> _节选文字_
****

周末从莲湖公园路过,偶遇我的同事老白。在他对插诨打趣,我感慨一个人真是江山易改本性难移——退休的老白依旧“风流不改”。自然,见过老白后,也不由得让我想起他的一些往事。
1996年,我被别人引荐担任某省级机关办公厅秘书处见习秘书。当时,老白是办公厅文史办的干事,尽管我们都是办公厅下设两个部门,但是因为业务性质不同,我们并没有多少的交集。
文史办都是老同志,老白时年四十七八,还是“年轻同志”——“年轻同志”只有在一起,才有共同语言,因此老白有事没事就爱到秘书处闲聊。尽管我是秘书处唯一的男性,也很勤快,但是老白对我一直不太搭理,只与几个女秘书聊得火热。老白见到每个女秘书,都会很肉麻地喊“亲爱的”,而女秘书多半会锤他几下,骂他不正经。这个打情骂俏的场面是秘书处最常见的场景,每个人都习以为常,也并不觉得有什么不合适。如果那天老白没来了,缺少这个环节,秘书处所有的人都觉得不自在,好像生活中少了调味剂,一下子没了滋味,让人感到难受。

****

> _练习任务 1_
把节选文字中从“周末从莲湖公园路过,偶遇我的”开始、一直到“下子没了滋味,让人感到难受。”为止的部分重写一遍，并将其中的“秘书处”换成“秘书科”。
> _练习任务 2_
请接着这篇回忆同事老白的文字，从最后一句之后往下写。

****

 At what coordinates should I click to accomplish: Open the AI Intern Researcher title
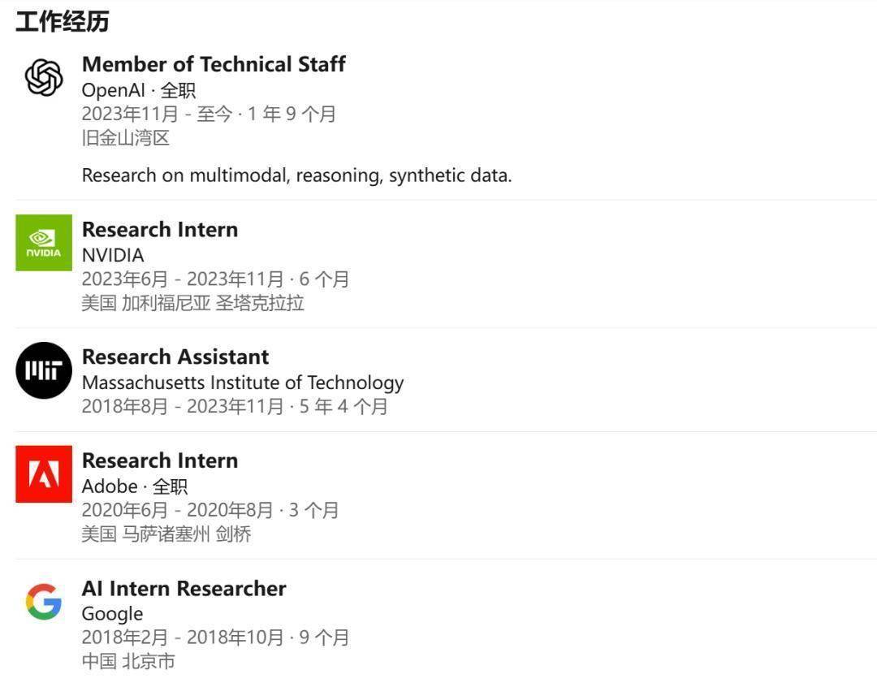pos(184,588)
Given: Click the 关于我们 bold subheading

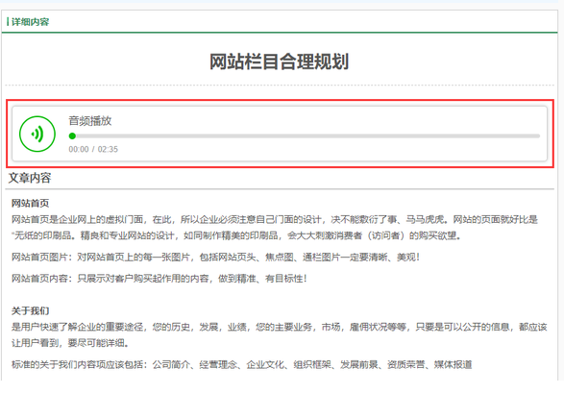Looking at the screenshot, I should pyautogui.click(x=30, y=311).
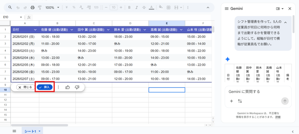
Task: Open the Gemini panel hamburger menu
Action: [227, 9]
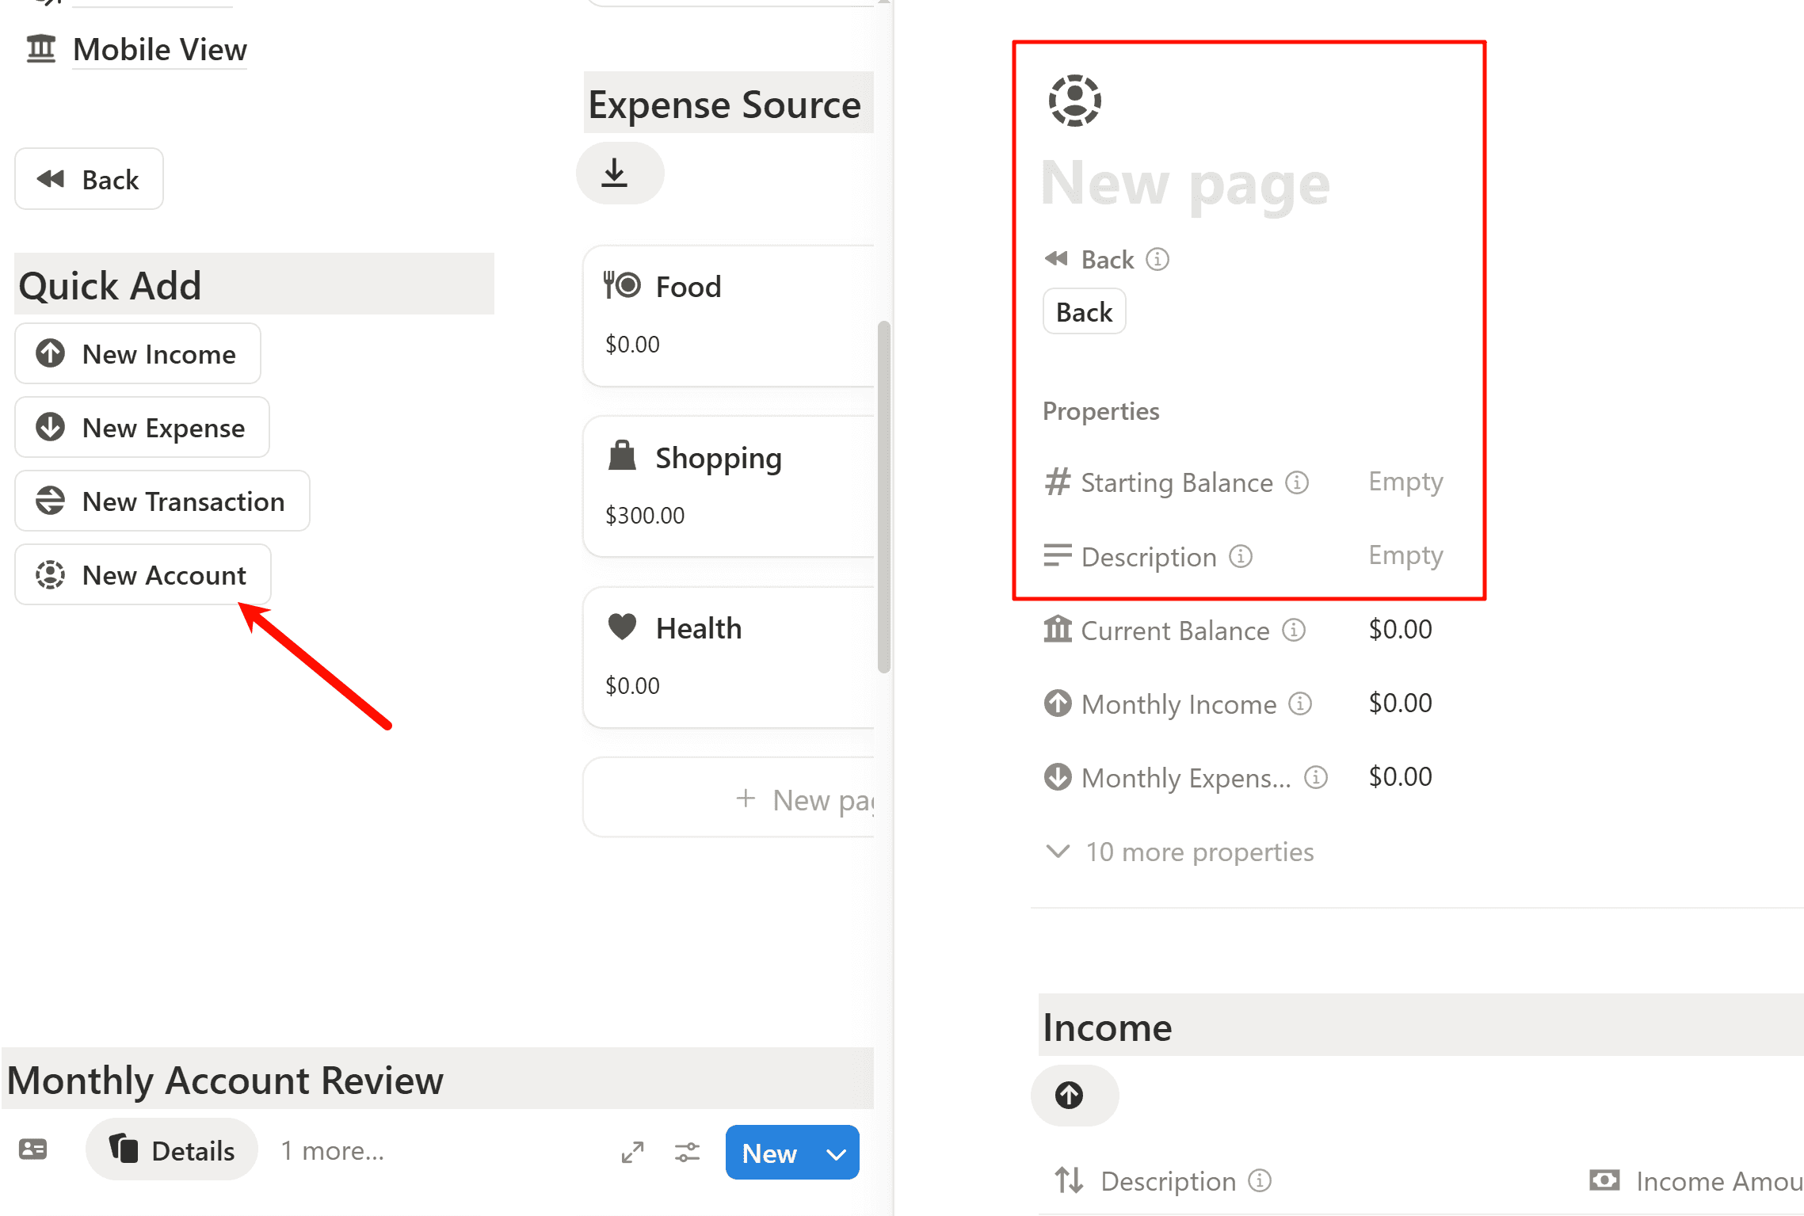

****

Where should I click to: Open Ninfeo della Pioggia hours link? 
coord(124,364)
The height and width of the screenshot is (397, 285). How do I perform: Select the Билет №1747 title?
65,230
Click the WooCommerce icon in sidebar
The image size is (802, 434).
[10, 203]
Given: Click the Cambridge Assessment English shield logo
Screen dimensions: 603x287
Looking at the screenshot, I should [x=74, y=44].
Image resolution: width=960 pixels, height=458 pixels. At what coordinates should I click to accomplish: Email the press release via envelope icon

****

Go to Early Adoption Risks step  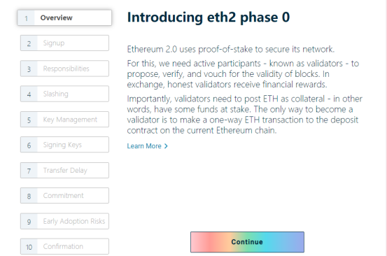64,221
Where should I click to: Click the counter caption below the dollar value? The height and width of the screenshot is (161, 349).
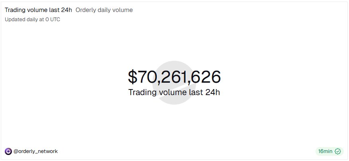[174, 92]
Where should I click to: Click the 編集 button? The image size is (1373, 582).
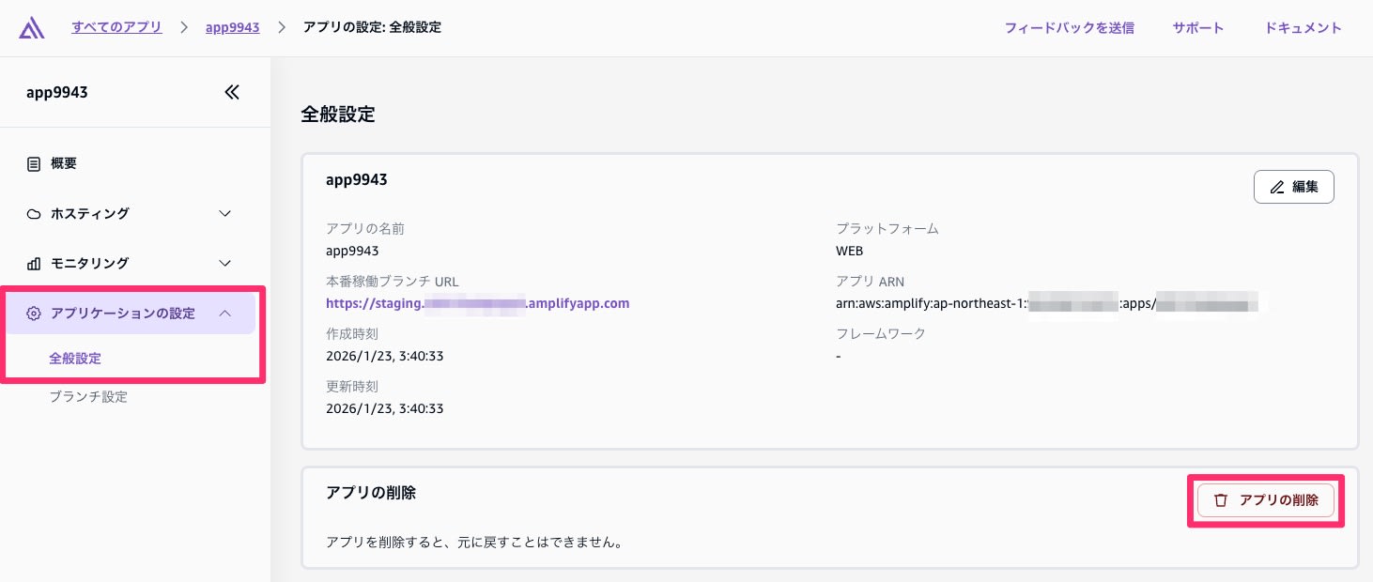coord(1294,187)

****

> _最终答案 1_
周末从莲湖公园路过,偶遇我的同事老白。在他对插诨打趣,我感慨一个人真是江山易改本性难移——退休的老白依旧“风流不改”。自然,见过老白后,也不由得让我想起他的一些往事。
1996年,我被别人引荐担任某省级机关办公厅秘书科见习秘书。当时,老白是办公厅文史办的干事,尽管我们都是办公厅下设两个部门,但是因为业务性质不同,我们并没有多少的交集。
文史办都是老同志,老白时年四十七八,还是“年轻同志”——“年轻同志”只有在一起,才有共同语言,因此老白有事没事就爱到秘书科闲聊。尽管我是秘书科唯一的男性,也很勤快,但是老白对我一直不太搭理,只与几个女秘书聊得火热。老白见到每个女秘书,都会很肉麻地喊“亲爱的”,而女秘书多半会锤他几下,骂他不正经。这个打情骂俏的场面是秘书科最常见的场景,每个人都习以为常,也并不觉得有什么不合适。如果那天老白没来了,缺少这个环节,秘书科所有的人都觉得不自在,好像生活中少了调味剂,一下子没了滋味,让人感到难受。

> _最终答案 2_
有天,秘书处正在忙一个大型会议的材料,老白推门进来了,四下里和女秘书闲扯,但是没人理他。老白感到很无趣,在屋里转了转,然后忽然把与他调笑没有底线的一个女秘书的头花拔了下来,那个女秘书头也没回,喊了声“滚!”
老白这时感到很心满意足,但嘴上依旧不饶人,说道:“要我滚没那么容易,肌肤相亲后我立马滚。”
女秘书一听这么出格的话火了,将桌上的材料抓起砸在老白的身上,老白连声喊道“耶耶耶,还来真的!”捡起散落在地上的文件放在女秘书的桌上,赶紧退了出去,但是满意地笑声伴着脚步声在机关大楼肆无忌惮的回响,在静静的机关大楼里很是刺耳。
1998年,机关开始配备win95系统的电脑,老白一下子对这么一个神奇的玩意感了兴趣。在机关组织的培训会上,他学的最为认真,提的问题也最多,而且从此很少再到其他部门去闲聊,让机关尤其是秘书处一下子恢复了宁静和静谧,也让办公厅领导破天荒地号召我们向老白学习,掌握电脑技术,把文秘工作做得更扎实更细致,把文字材料保障工作提升到一个新高度。
这天晚上我加班,工作干完了要走时,在楼道碰到老白。老白一脸神秘,见我说:“张秘,耽搁你些时间,你到我办公室帮帮忙。”我答应了,于是跟着走进他的办公室。新电脑在办公桌上放着,古城169拨号声滴滴的响着,原来这一阵子老白一直在忙着上网啊!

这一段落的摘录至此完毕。